→ What this task involves
Every line from the one with "Click the Employee Hub network logo icon" through the end of the records below should be restated word for word, and nothing outside that span.

------ Data for analysis

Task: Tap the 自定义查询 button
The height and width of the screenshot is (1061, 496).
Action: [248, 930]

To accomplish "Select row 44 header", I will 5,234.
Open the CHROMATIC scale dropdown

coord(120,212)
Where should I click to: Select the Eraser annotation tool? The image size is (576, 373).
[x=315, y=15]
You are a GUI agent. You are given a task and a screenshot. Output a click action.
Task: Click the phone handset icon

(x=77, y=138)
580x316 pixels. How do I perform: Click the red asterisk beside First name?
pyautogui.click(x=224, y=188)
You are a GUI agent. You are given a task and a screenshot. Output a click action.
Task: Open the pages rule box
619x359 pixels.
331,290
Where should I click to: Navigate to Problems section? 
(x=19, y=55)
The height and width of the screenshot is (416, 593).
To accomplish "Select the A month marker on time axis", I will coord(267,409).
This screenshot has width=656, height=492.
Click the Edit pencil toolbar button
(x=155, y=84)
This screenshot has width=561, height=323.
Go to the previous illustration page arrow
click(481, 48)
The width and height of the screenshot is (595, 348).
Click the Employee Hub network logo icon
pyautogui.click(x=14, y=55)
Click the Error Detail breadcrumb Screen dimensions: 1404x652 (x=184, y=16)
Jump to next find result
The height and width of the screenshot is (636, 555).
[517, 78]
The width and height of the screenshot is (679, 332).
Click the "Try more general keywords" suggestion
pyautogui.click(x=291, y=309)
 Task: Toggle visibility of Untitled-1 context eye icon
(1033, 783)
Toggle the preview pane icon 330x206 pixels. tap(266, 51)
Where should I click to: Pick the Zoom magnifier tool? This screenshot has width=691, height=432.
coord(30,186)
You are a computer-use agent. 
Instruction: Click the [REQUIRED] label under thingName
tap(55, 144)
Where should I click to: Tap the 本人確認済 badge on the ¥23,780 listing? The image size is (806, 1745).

------------

→ Exercise solution
Click the Employee Hub network logo icon
pyautogui.click(x=14, y=55)
Click the Error Detail breadcrumb Screen dimensions: 1404x652 (x=184, y=16)
Jump to next find result
The height and width of the screenshot is (636, 555).
[517, 78]
The width and height of the screenshot is (679, 332).
Click the "Try more general keywords" suggestion
pyautogui.click(x=291, y=309)
 Task: Toggle visibility of Untitled-1 context eye icon
(1033, 783)
Toggle the preview pane icon 330x206 pixels. tap(266, 51)
Where should I click to: Pick the Zoom magnifier tool? This screenshot has width=691, height=432.
coord(30,186)
You are a computer-use agent. 
Instruction: Click the [REQUIRED] label under thingName
tap(55, 144)
Where should I click to: Tap the 本人確認済 badge on the ¥23,780 listing? The image size is (806, 1745).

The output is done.